El proceso de búsqueda comienza con el monitoreo de 190 sensores instalados en la red de 3,000 kilómetros de tuberías que abastecen a alrededor de un millón de personas. Cuando se detecta una anomalía en el flujo de agua, se emplea fotografía satelital para reducir el área de búsqueda a un radio de 400 metros.
Con esa información, “Manchas”, acompañado de su entrenadora y veterinaria Mariana, recorre la zona. Para él, el trabajo es un juego: se tumba en el suelo en el punto exacto donde percibe la fuga. Posteriormente, un geofonista confirma la magnitud del escape y, en caso necesario, se procede a la reparación en un plazo máximo de 24 horas.
Resultados en los primeros meses
En solo cinco meses, trabajando cuatro horas al día de lunes a viernes, el can ha detectado alrededor de 230 fugas, equivalentes a un ahorro de 14 litros por segundo. Este caudal representa lo mismo que produciría un pozo nuevo, cuyo costo de perforación, estudios, equipamiento y mantenimiento se estima en 20 a 30 millones de pesos (entre 900,000 y 1.36 millones de dólares).
En comparación, la inversión realizada en “Manchas” fue de 500,000 pesos (26,800 dólares), cifra que, según el director de Aguas de Saltillo, Iván José Vicente García, se amortizará en menos de un año gracias al agua recuperada.
Un guardián del agua en el semidesierto
El proyecto cobra especial relevancia en Saltillo, donde el 100 % del suministro proviene de pozos subterráneos y las lluvias anuales promedian solo 400 litros por metro cuadrado, concentrados en pocas semanas. En este contexto, cada litro recuperado se vuelve vital para la población.

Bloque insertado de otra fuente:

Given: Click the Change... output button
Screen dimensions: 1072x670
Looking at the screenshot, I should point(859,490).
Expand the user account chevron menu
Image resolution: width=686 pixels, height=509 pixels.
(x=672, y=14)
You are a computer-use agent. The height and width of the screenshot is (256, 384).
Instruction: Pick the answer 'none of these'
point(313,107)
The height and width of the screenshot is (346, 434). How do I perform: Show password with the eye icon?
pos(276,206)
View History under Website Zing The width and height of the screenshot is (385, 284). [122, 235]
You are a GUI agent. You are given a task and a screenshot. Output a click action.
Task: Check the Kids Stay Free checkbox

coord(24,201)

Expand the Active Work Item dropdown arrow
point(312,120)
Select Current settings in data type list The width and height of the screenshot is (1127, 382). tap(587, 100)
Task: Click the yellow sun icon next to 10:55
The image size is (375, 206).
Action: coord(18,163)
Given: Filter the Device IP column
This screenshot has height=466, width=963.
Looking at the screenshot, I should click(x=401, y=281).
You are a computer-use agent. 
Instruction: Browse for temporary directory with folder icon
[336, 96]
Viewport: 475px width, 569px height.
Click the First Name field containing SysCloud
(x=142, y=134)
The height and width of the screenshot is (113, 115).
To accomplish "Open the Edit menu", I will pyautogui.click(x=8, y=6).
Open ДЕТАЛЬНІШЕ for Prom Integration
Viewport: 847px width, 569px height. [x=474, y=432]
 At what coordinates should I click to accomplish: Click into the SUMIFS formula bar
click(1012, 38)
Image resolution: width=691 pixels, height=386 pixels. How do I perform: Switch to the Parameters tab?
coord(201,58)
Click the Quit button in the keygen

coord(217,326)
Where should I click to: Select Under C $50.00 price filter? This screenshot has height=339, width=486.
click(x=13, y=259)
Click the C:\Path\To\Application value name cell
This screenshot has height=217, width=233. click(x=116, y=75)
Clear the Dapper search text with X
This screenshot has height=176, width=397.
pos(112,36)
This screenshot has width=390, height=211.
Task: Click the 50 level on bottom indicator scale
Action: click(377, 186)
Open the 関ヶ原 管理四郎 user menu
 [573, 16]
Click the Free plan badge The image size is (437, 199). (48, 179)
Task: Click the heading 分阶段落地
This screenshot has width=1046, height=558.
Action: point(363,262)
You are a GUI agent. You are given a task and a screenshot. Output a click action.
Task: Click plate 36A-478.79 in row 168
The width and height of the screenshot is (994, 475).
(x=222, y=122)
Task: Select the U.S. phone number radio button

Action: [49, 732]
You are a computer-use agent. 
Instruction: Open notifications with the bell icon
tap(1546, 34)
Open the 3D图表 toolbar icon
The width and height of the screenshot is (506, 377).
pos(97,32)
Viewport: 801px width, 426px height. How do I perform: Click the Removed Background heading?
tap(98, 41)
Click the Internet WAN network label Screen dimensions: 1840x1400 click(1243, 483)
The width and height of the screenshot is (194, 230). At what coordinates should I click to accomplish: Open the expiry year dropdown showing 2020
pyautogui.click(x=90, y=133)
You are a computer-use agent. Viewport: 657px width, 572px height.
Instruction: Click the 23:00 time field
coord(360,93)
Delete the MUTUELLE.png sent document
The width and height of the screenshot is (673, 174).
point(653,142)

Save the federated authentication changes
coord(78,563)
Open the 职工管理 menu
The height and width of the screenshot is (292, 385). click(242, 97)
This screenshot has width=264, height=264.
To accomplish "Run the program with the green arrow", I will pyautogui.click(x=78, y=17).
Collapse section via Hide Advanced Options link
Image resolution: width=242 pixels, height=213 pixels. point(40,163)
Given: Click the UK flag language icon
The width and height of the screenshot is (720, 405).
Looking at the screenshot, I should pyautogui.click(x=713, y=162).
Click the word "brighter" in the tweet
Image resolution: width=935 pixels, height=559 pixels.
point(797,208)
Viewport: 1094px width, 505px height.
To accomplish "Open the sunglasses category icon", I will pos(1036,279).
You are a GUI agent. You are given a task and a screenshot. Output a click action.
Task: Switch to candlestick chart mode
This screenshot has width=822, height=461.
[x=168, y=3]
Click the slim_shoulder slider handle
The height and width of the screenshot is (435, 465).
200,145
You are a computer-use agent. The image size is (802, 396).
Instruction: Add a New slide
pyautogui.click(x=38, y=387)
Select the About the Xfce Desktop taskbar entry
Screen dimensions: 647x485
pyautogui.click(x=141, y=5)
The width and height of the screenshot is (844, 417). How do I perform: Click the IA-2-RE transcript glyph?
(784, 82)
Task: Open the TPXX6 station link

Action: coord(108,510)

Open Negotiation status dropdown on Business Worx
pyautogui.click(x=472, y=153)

Aunque todavía se adapta al clima de Coahuila, distinto al de Chile donde fue entrenado durante 28 semanas, el desempeño de “Manchas” ha sido calificado como muy positivo. Por ello, se evalúa la incorporación de otro perro detector que permita darle descanso.
La Comisión Nacional del Agua (Conagua) reconoció a “Manchas” como un auténtico “Guardián del Agua”, símbolo de innovación en la gestión hídrica y ejemplo de cómo la tecnología y el cuidado ambiental pueden ir de la mano, incluso a través del olfato de un perro.